Eight people have been killed and 67 injured at the UN's so-called "Protection of Civilian" sites in Juba since Sunday.
"UNMISS compounds are caught directly between the fighting and continue to sustain impacts from small arms and heavy weapons fire," UNMISS said in a statement.
Intense battles were fought throughout Monday with tanks and helicopter gunships deployed and artillery and mortar fire heard in parts of the city.
Witnesses reported "very, very heavy fighting" in Juba with residents barricading themselves inside houses and aid workers holed up in bunkers while the US embassy warned of "serious fighting between government and opposition forces".
The only civilians on the streets scurried for shelter during lulls in fighting.
The current fighting between soldiers loyal to Kiir, a member of the Dinka tribe, and former rebels backing Machar, a Nuer, was triggered by a deadly altercation at a checkpoint on Thursday night.
That was followed by hours of violent confrontations on Friday evening that left "over 300 soldiers" dead, according to Makuei.
After a pause on Saturday - South Sudan's fifth anniversary of independence - battles began in earnest on Sunday morning, continuing throughout the day in several parts of the city before subsiding overnight and resuming Monday.
It is unclear how many have been killed in the fighting since Sunday that has focused on the Jebel and Tongping areas of the city.
China, once the biggest buyer of South Sudan's oil, expressed serious concern over the flare-up which led to the death of a Chinese peacekeeper.
The clashes are the first between the army and ex-rebels in Juba since Machar returned to take up the post of vice president in a unity government in April.

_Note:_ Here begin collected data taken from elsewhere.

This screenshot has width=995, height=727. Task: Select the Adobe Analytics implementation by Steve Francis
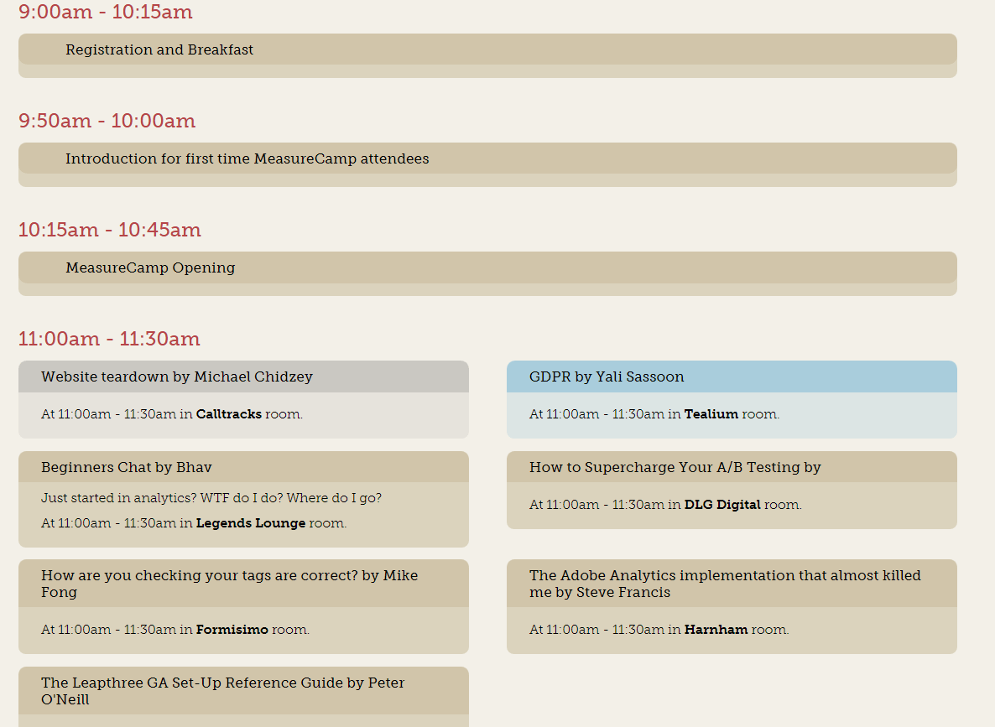(x=724, y=583)
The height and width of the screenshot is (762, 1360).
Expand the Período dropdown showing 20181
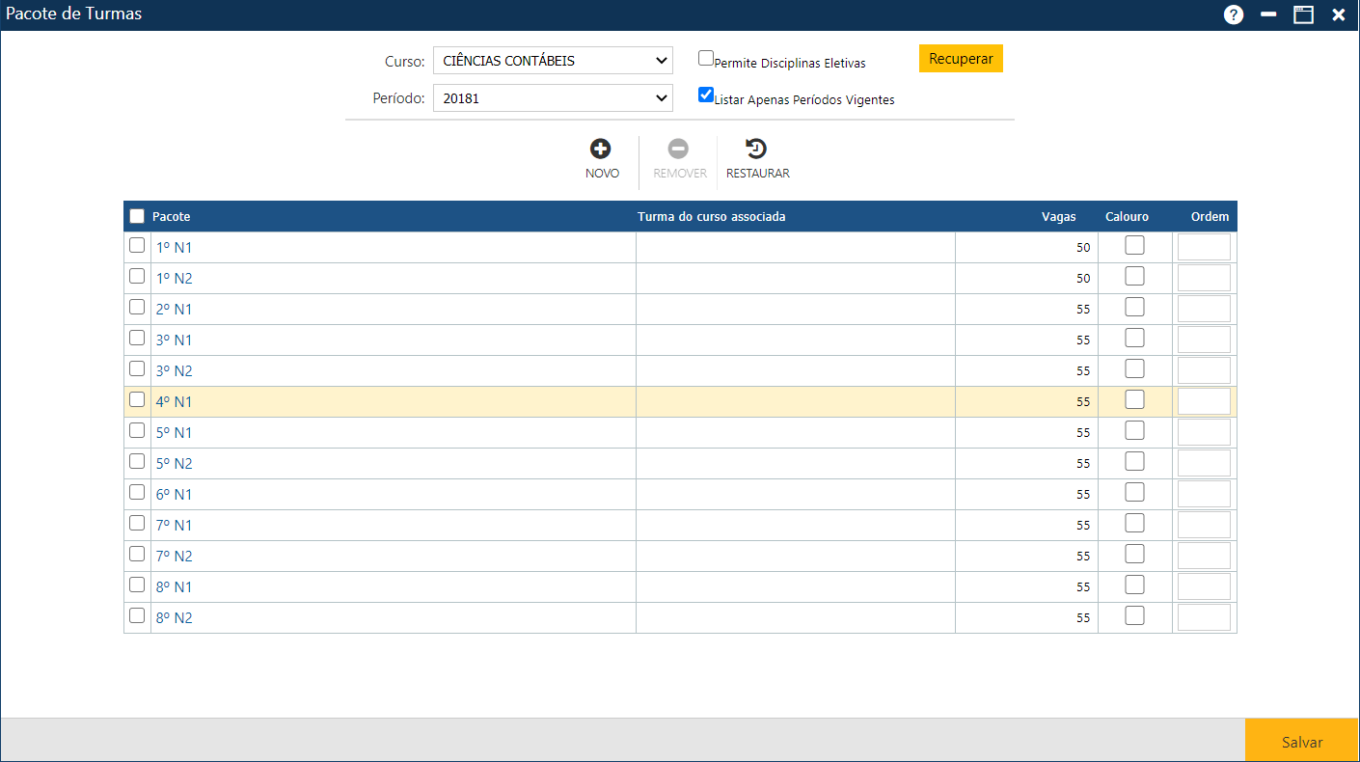[x=552, y=98]
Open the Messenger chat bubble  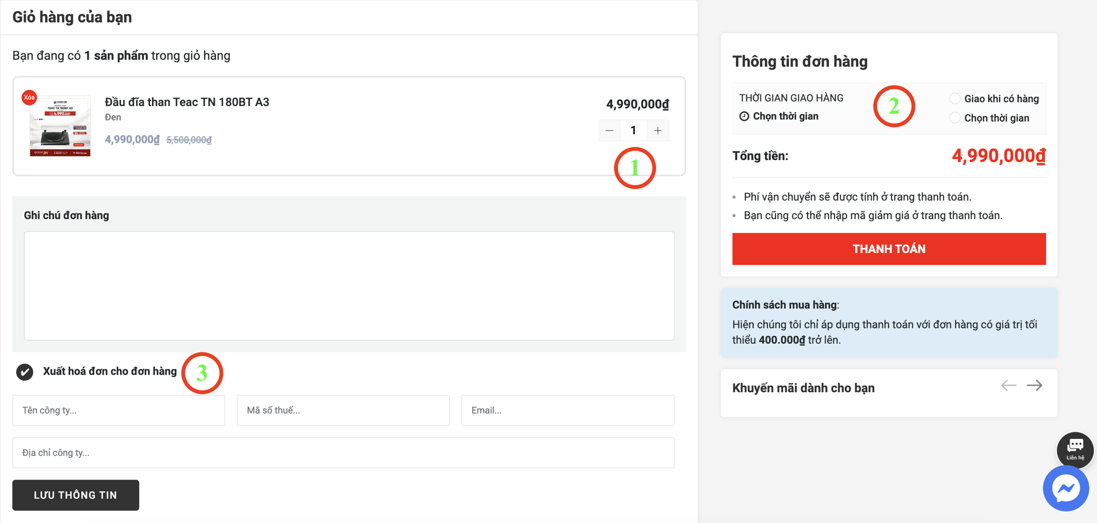[1065, 488]
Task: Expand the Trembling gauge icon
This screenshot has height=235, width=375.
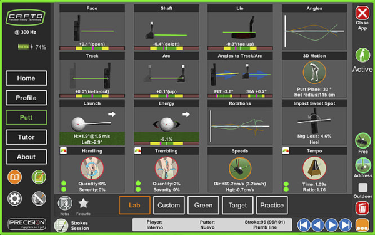Action: [138, 150]
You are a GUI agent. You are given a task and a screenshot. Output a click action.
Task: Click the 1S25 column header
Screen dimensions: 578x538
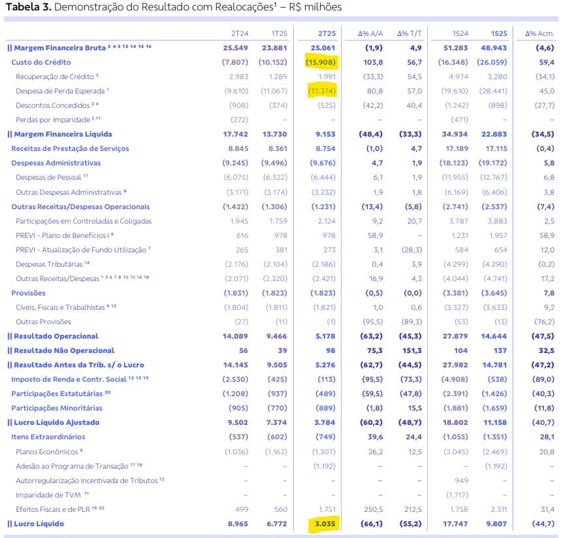tap(499, 32)
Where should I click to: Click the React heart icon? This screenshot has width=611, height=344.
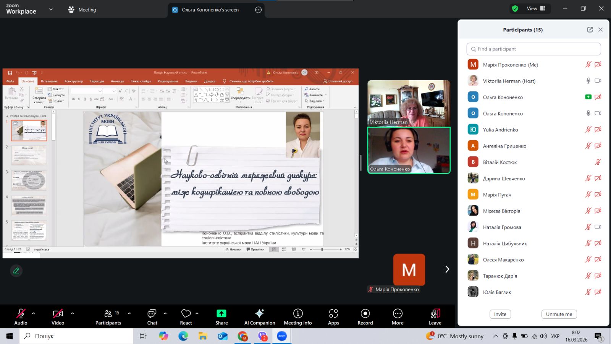pos(186,316)
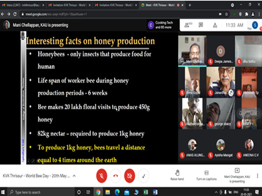Open a new browser tab
Screen dimensions: 262x196
click(190, 5)
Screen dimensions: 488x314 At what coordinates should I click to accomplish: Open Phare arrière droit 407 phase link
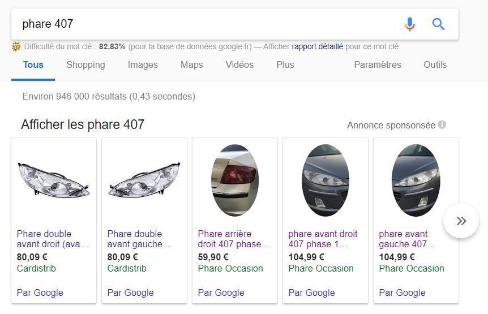[234, 239]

The violence marks a fresh blow to last year's peace deal which has failed to end the civil war that broke out in December 2013, when Kiir accused Machar of plotting a coup.
The war has been characterised by rape, ethnic massacres, attacks on civilians, the use of child soldiers, pillage, widespread destruction of property and displacement of the population.
The Security Council on Sunday pressed South Sudan's neighbours to help end the renewed fighting by offering extra peacekeepers.
United Nations Secretary-General Ban Ki-moon urged the Security Council on Monday to impose an arms embargo on South Sudan, sanction leaders and commanders who are blocking the implementation of a peace deal and fortify a UN peacekeeping mission.
"We desperately need attack helicopters and other material to fulfill our mandate to protect civilians," Ban said. "I also urge all countries contributing to (the UN mission) UNMISS to stand their ground. Any withdrawals would send precisely the wrong signal, in South Sudan and across the world."
South Sudan has seen more fighting than peace since independence in July 2011. The August 2015 peace deal was supposed to end the conflict but fighting has continued despite the establishment of a unity government.
Tens of thousands have died in the violence, with close to three million forced from their homes and nearly five million surviving on emergency food rations.
The humanitarian crisis has unfolded alongside an economic one with the currency collapsing and inflation spiralling out of control. The country's mainstay oil industry is in tatters and regional towns have been razed.